There’s no question that Penn State students go above and beyond in the fight against cancer. Recently, some inspirational Penn State students continued that mission by taking part in a unique new initiative.
Camp Kesem Central Pennsylvania, a branch of a national college student-run organization that has helped more than 11,000 children living with a parent with cancer, was established at the end of the spring 2013 semester at Penn State. The free camp ran from August 16-24 in Schweksville, Pa., and provided a peer support network for children affected by a parent’s cancer.
Parth Patel, one of the co-directors of the chapter, heard Camp Kesem’s mission and knew that he wanted to do everything he could possibly do to get it to Penn State.
“I initially decided to start Camp Kesem here because I realized that this population of kids is severely underserved,” Patel said. “We tend to focus on the actual person who has cancer, and we forget that these kids are going through such a tough time. They get their childhood taken away from them.”
But it wasn’t easy to start the camp. During the spring semester, the students won an online competition with 11 other chapters through the Livestrong Foundation to receive $10,000 to begin a chapter of the camp. Although Livestrong gave the chapter the generous donation, the students still had to raise $15,000 more to pay for camp. They worked with an advisory board and held fundraisers, sent letters and emails to family and friends, canned, and even held events like carwashes to raise the money for the camp’s inception, which was this past week from August 16 through August 24.

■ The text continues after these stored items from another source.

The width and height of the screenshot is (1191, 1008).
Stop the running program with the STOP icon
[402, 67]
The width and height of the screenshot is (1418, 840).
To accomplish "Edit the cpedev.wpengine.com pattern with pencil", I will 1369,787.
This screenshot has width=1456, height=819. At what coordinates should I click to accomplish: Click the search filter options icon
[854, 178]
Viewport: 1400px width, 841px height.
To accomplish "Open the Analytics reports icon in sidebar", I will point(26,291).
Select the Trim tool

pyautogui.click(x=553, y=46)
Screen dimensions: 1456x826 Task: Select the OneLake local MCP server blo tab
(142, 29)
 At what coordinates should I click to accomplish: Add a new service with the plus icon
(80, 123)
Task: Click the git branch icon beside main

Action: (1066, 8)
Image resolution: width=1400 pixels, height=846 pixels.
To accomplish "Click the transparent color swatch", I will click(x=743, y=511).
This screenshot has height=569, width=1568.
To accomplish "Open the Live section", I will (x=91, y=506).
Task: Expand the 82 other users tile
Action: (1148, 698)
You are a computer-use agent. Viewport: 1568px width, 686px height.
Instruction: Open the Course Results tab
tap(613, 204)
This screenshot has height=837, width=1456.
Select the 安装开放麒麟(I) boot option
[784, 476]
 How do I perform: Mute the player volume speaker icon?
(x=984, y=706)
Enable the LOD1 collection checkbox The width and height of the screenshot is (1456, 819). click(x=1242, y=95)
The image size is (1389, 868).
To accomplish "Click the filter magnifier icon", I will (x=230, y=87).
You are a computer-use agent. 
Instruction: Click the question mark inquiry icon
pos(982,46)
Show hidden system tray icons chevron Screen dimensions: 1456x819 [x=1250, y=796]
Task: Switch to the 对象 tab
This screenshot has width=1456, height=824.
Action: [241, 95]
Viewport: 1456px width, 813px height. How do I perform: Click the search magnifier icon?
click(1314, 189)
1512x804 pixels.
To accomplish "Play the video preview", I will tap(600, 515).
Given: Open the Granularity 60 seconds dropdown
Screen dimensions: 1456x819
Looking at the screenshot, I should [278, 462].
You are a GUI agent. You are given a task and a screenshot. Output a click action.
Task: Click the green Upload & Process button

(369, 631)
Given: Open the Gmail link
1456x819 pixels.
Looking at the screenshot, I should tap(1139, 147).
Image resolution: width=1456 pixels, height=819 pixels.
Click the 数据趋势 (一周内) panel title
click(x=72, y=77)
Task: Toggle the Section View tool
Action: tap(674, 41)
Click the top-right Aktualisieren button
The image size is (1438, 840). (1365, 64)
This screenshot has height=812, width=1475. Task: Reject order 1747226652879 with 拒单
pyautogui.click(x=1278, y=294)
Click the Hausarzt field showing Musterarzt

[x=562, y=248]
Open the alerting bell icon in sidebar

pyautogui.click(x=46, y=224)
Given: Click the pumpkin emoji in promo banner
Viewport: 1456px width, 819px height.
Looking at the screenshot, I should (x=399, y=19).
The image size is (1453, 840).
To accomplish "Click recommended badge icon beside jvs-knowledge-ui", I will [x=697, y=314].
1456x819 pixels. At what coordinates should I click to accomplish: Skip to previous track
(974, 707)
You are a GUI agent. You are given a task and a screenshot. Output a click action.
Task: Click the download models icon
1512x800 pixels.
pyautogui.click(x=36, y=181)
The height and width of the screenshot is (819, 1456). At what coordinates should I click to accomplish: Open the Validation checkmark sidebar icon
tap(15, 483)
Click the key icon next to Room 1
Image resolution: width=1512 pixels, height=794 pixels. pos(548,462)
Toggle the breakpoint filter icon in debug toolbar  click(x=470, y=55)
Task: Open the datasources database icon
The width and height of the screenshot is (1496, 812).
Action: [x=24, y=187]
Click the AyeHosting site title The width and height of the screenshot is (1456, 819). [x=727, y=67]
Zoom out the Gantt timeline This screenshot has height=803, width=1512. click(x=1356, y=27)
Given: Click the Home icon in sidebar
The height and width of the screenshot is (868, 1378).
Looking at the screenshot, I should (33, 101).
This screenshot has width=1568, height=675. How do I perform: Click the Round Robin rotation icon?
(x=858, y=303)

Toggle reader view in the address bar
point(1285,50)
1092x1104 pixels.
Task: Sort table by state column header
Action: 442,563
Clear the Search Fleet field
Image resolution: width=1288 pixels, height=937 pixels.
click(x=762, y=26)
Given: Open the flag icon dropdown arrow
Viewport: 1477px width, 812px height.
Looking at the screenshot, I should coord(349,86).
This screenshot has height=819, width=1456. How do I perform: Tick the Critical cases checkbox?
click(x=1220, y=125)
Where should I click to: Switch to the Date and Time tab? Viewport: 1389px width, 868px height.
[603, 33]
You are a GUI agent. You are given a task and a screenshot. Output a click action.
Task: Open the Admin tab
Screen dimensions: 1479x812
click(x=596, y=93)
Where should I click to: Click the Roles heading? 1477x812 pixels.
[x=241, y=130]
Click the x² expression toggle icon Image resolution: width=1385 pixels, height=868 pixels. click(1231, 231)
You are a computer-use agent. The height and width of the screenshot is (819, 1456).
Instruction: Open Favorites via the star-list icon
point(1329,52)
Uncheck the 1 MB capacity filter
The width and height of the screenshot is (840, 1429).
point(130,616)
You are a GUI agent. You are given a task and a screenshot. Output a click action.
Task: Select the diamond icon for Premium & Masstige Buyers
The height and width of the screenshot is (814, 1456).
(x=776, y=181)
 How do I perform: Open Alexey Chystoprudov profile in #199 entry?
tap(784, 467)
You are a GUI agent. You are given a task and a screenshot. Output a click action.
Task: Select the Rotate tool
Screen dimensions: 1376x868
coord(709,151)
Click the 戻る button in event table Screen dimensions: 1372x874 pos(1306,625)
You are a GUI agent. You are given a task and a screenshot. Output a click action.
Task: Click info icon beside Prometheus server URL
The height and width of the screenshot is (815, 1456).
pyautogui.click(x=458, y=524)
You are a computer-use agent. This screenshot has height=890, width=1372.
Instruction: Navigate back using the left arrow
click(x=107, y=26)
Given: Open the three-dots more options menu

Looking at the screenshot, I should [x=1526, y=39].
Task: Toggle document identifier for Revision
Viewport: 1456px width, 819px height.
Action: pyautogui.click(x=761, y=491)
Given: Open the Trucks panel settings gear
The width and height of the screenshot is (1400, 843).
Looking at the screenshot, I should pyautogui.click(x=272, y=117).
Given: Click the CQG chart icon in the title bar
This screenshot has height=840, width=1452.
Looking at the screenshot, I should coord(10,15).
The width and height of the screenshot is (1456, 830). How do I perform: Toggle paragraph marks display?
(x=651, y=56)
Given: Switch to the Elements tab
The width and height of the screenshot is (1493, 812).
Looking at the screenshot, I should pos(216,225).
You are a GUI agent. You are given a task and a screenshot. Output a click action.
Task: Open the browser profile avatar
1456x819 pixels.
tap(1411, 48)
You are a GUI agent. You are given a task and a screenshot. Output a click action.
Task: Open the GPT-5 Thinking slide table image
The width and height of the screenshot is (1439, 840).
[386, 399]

Senior Aaron Jacobs was one of the camp’s Volunteer Coordinators. He dealt with student recruitment and running training sessions for the 20 counselors who attended it. The student counselors organized themed days and activities, ranging from Harry Potter day to Color Wars to ziplining, while also giving the campers the opportunity to participate in “Cabin Chats” to share their experiences.
“The children entering camp were not the same when they left,” Jacobs said. Overall, 21 campers attended Central Pennsylvania’s first Camp Kesem.
More than 3 million kids are affected by a parent’s cancer every year. According to studies, children whose parents have cancer have a distinct set of needs from other children since they are ostensibly the same as their peers. Camp Kesem is a chance for these kids to get together and share their experiences.
“Going in, we all thought we would be teaching these kids a lot, but our campers ended up becoming our role models,” said Patel.
Penn State’s chapter of Kesem, which means “magic” in Hebrew, is one of 54 campuses nationwide that has brought the camp’s magic to the central Pennsylvania area.